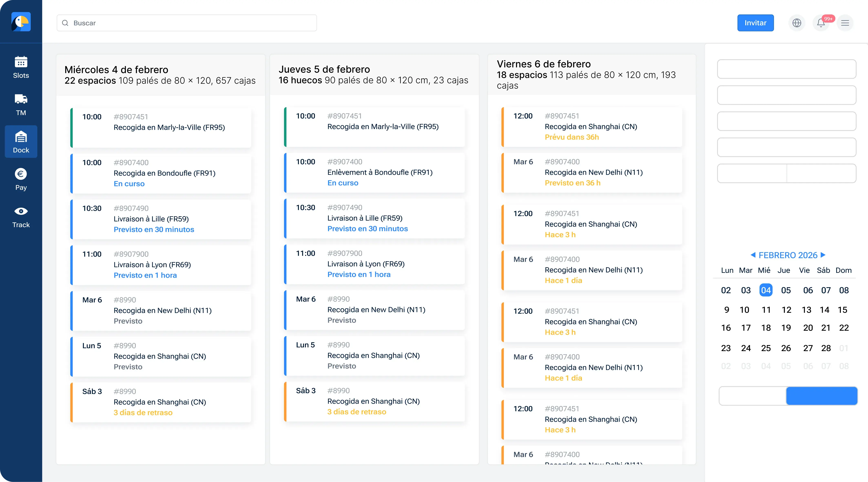
Task: Click the toucan app logo
Action: (21, 22)

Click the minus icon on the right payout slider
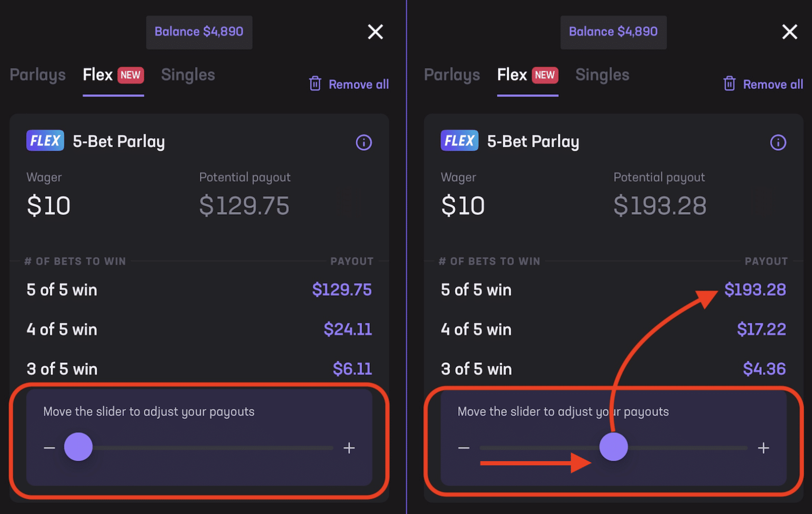tap(464, 447)
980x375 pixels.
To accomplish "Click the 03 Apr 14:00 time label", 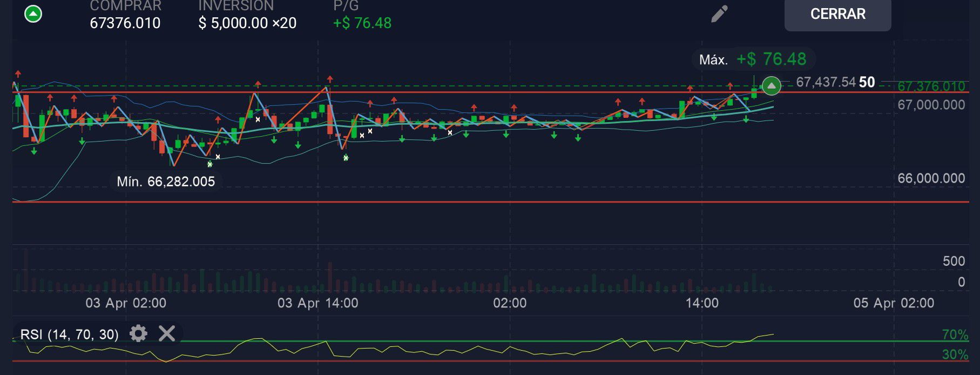I will (x=317, y=303).
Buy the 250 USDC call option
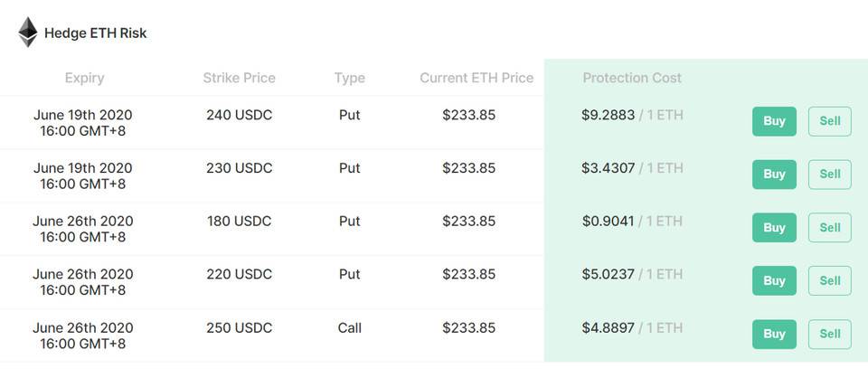Image resolution: width=868 pixels, height=378 pixels. tap(774, 335)
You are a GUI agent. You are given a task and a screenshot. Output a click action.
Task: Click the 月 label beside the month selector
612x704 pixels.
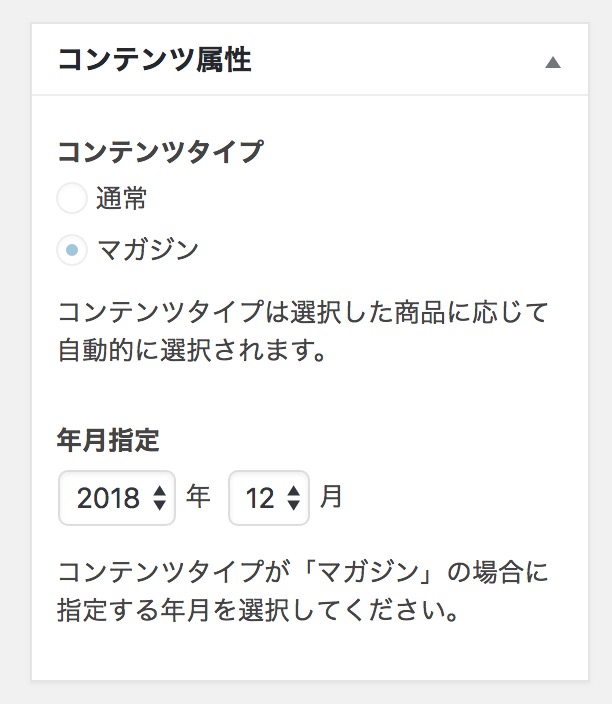point(330,497)
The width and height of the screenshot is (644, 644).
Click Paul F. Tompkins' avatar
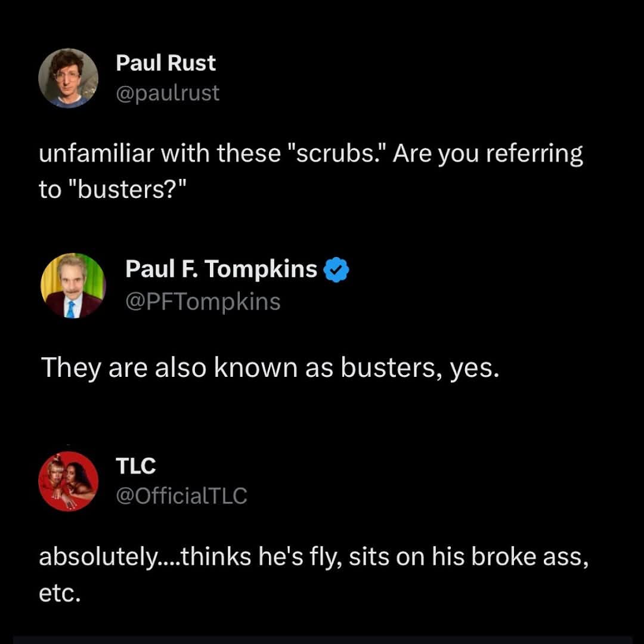click(x=73, y=286)
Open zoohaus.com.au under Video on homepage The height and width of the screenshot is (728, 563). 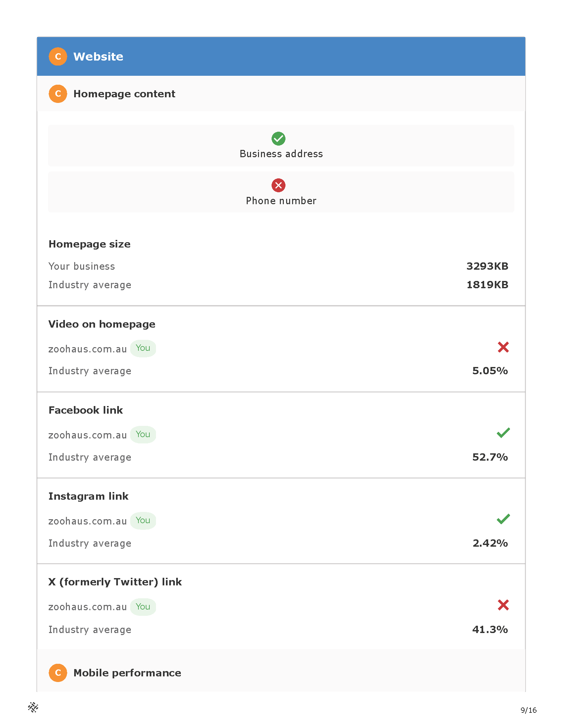click(87, 349)
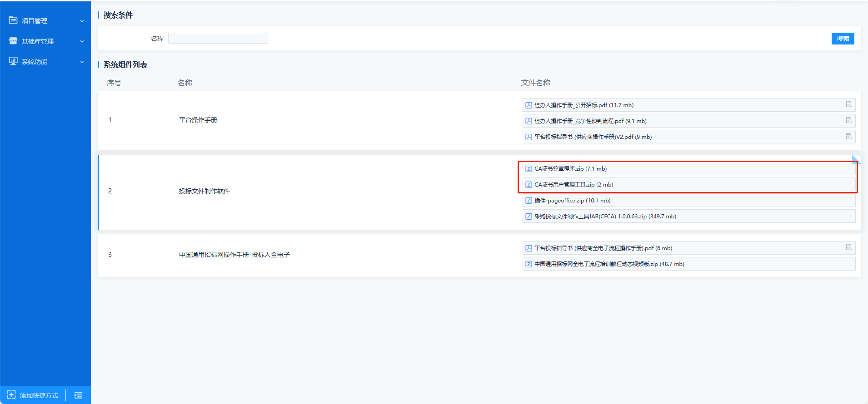Expand the 项目管理 menu chevron
Screen dimensions: 868x404
pyautogui.click(x=82, y=21)
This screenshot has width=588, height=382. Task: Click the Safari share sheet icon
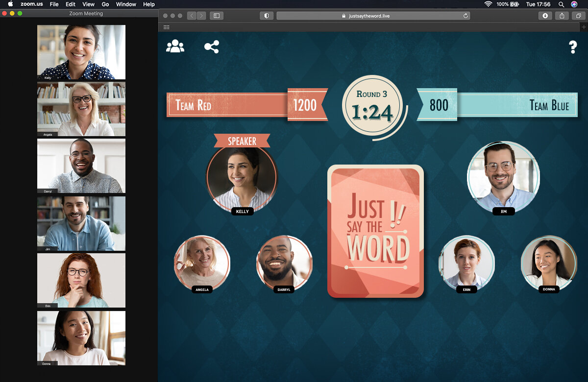tap(562, 16)
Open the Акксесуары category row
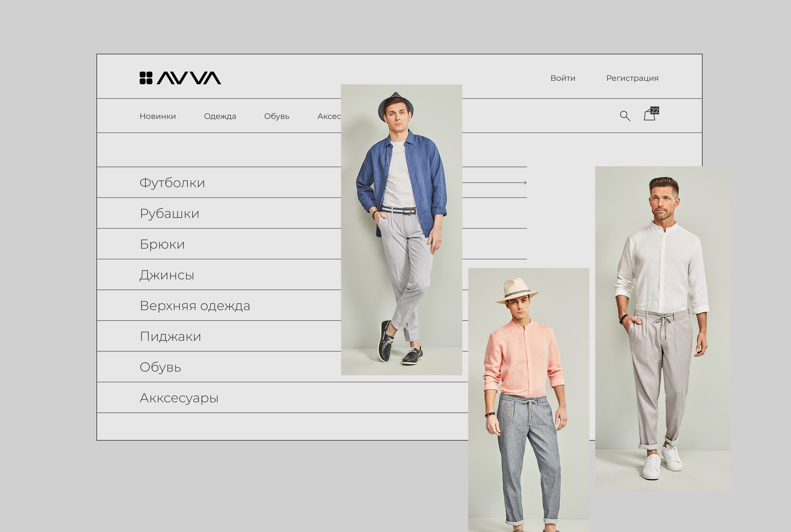Viewport: 791px width, 532px height. [282, 398]
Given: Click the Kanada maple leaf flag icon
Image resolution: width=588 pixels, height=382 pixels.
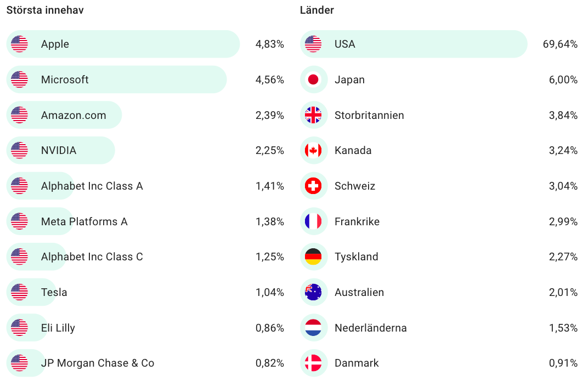Looking at the screenshot, I should [x=313, y=150].
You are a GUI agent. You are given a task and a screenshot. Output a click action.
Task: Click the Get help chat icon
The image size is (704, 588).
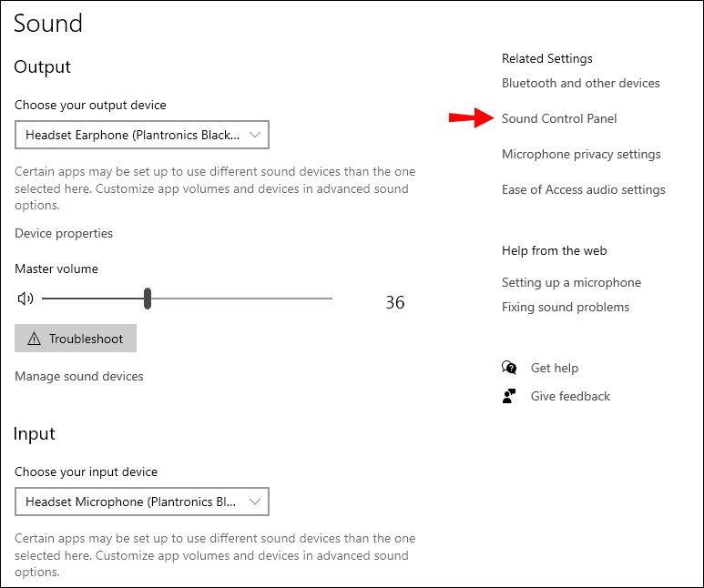point(509,368)
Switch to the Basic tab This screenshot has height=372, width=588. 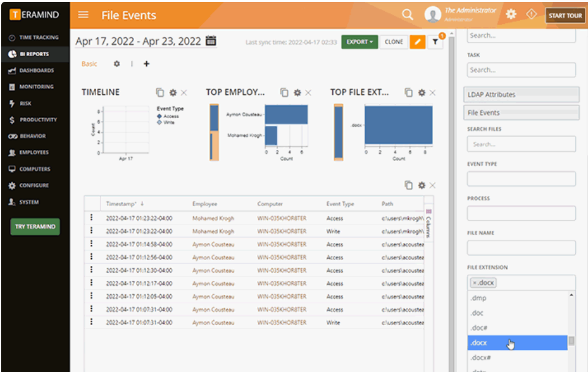89,64
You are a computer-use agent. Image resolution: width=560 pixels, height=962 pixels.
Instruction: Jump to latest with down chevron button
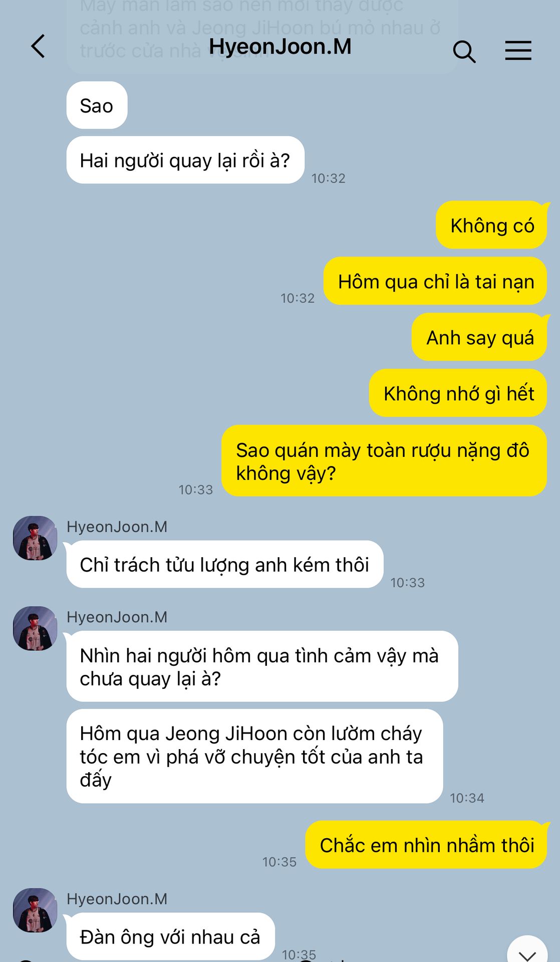527,950
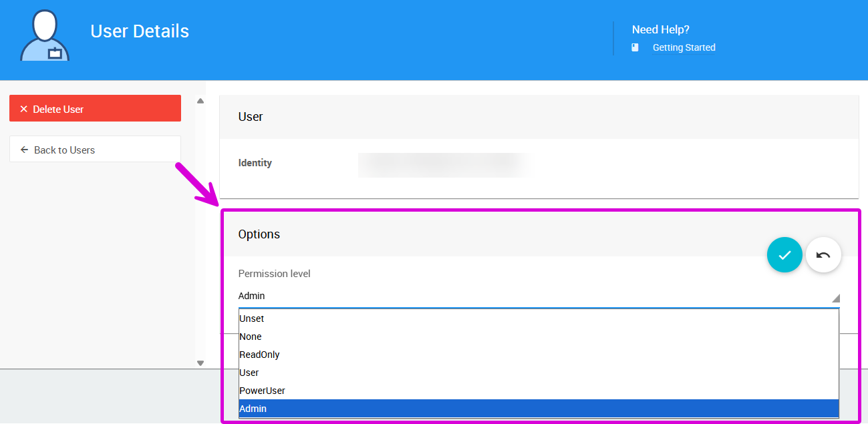The height and width of the screenshot is (424, 868).
Task: Pick the User permission level option
Action: 249,373
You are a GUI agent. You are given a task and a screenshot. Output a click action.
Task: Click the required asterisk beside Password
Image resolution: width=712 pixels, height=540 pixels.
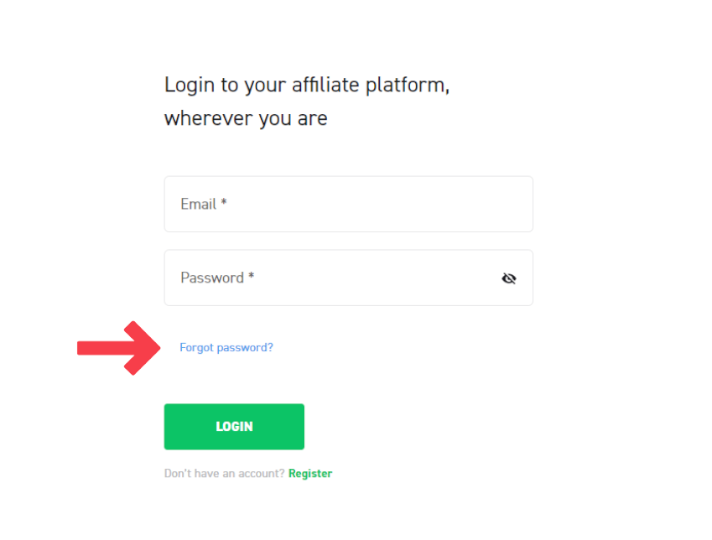[x=251, y=277]
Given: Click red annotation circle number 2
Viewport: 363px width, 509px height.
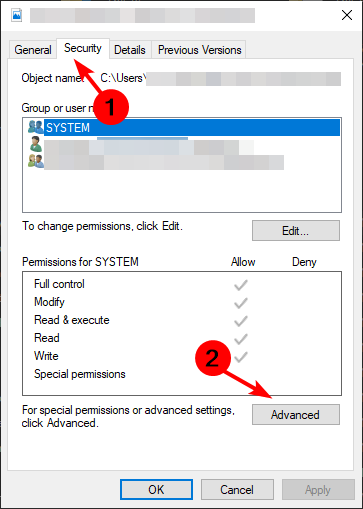Looking at the screenshot, I should [213, 358].
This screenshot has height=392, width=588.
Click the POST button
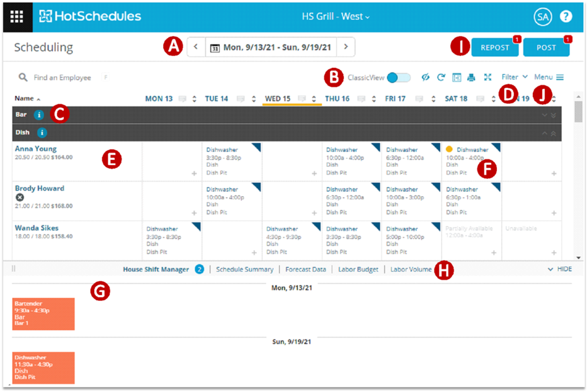tap(546, 47)
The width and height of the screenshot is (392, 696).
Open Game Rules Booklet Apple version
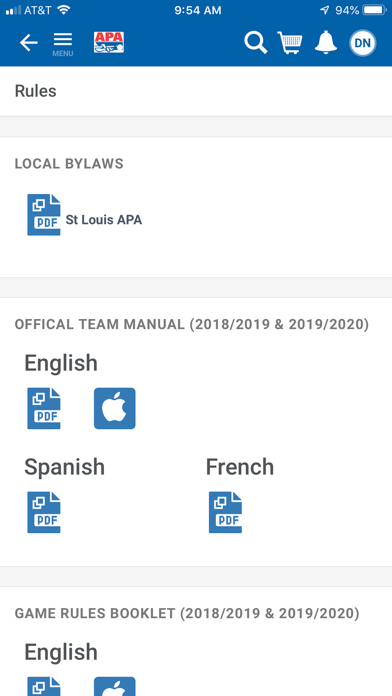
-*-
■ **PROBLEM TO SOLVE**: Copy every line of the data that carries the word "beside".

■ **WRITTEN SOLUTION**:
Task: Click the 月 label beside the month selector
Task: Click the required asterisk beside Password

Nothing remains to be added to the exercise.